Book Review: The Killing Moon by N.K. Jemisin
The city of Gujaareh worships Hananja, the goddess of dreams. Their entire culture is centered around the power of narcomancy to draw magical power from dreams to heal and perform other wonders. The most powerful of these “humors” is dreamblood, which is only produced by a person’s final dream. Thus a small group of holy men called the Gatherers are dispatched to bring gentle death to the aged and incurable–and sometimes those that would threaten the peace of the city.
Ehiru is considered the most skilled of the Gatherers, in much demand to bring surcease to the suffering. But his most recent Gathering has gone horribly wrong. He has condemned a man to eternal nightmare, and threatened his own sanity. Why, Ehiru is even seeing what looks like a Reaper, a mythical corruption of the Gatherers that has not existed for centuries.
Sunandi is the Voice of Kisua, an ambassador from that ancient land to Gujaareh. She is suspicious of the magic that pervades the entire city; to her euthanasia and assassination are evil. Sunandi is investigating the sudden death of her predecessor (and foster father) Kiran. Is the Sunset Prince of Gujaareh up to something even more sinister than she expected?

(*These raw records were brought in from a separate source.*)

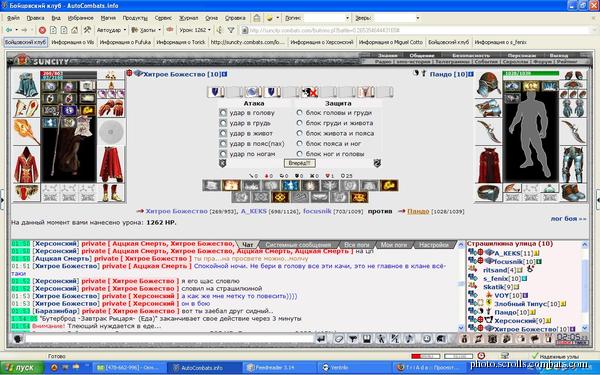Click Пандо's helmet equipment icon
This screenshot has height=375, width=600.
click(488, 84)
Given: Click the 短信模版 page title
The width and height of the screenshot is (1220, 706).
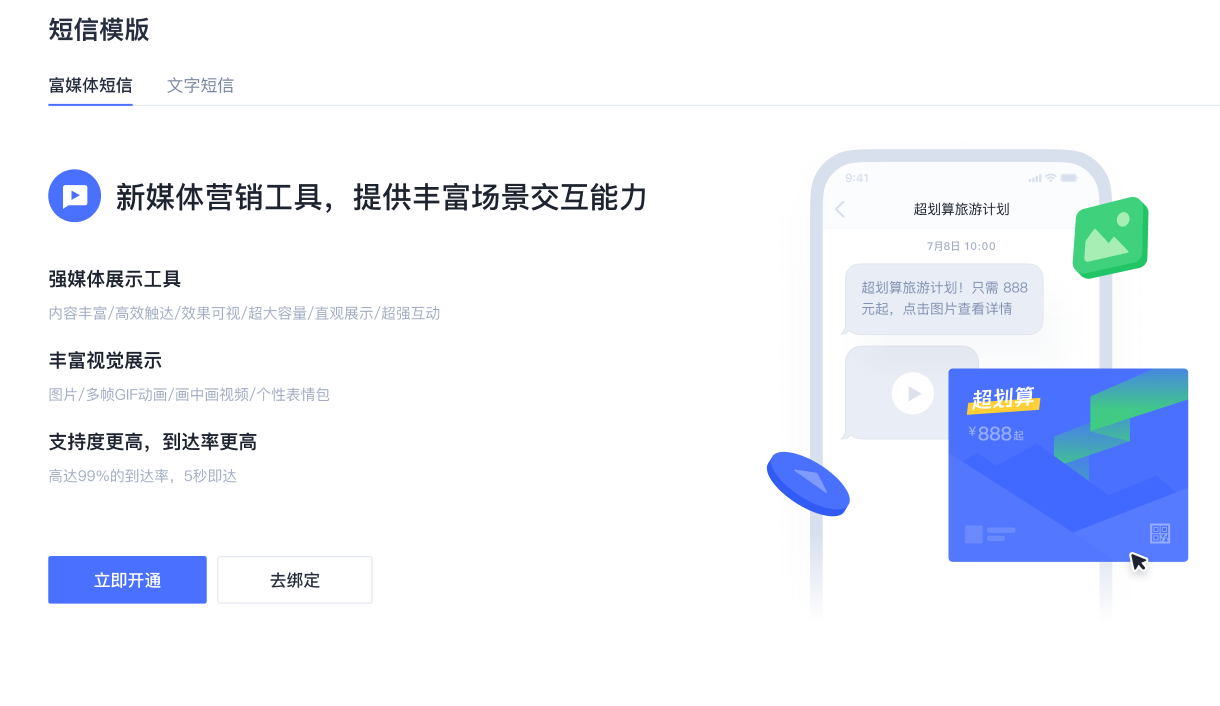Looking at the screenshot, I should 99,30.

Nijiri is a faithful follower of Hananja, whose long loyalty and training are rewarded when he becomes a Gatherer-Apprentice under the tutelage of Ehiru, his personal hero. However, this is not an auspicious time to become a Gatherer, and Nijiri may end up having to do the unthinkable to remain true to his vows.
This fantasy novel is the first in the Dreamblood series by N.K. Jemisin, who recently won a Hugo Award for her book The Fifth Season. The geographical setting and other details are evocative of Ancient Egypt, but this is very much not Egypt, or even Earth, as is quickly made clear by the existence of the Dreaming Moon. Ms. Jemisin’s introductory note mentions that one of the difficulties was coming up with names that sounded right, but didn’t mean anything in Egyptian.
Many of the cultural details revolve around Gujaareh’s unique form of magic; for example, the equivalent of temple prostitutes don’t have sex with the worshipers, but instead guide them into erotic dreams from which healing “dreamseed” can be extracted. The Gatherers are central to this story; they have great power and special training, but must devote themselves to self-control–losing that control makes them vulnerable to becoming Reapers. Unfortunately, someone has found a way to pervert the system and use it for their own purposes. Peace is the will of Hananja, but whose definition of “peace” will it be?
There’s quite a bit of world-building, and it’s nice to see a fantasy setting based in ancient African civilizations. It’s also quite pleasant that it’s not “good vs. evil” as such, either. Gujaareh’s use of magic does a lot of good for its citizens, but Kisua’s worries about the ethical problems of narcomancy and the dangers of collecting dreamblood are not unjustified. Is denying a painless death to someone who cannot be cured of their constant pain who might live on for years yet unable to move worth holding to a principle? But if you allow this “good death”, who is there to stop all deaths that serve Hananja from being declared “good?”
Some of the characters fell a little flat for me, and a map would have been nice at a couple of points to make it clearer why certain journeys had to be made in a specific way. On the other hand, there’s a glossary, and in the paperback edition I read, there’s an “interview” of the author by the author that explains a great deal of the reasoning behind details of the setting.
Overall, this is an excellent book, well worth searching out if you’re looking for something different in your fantasy worlds.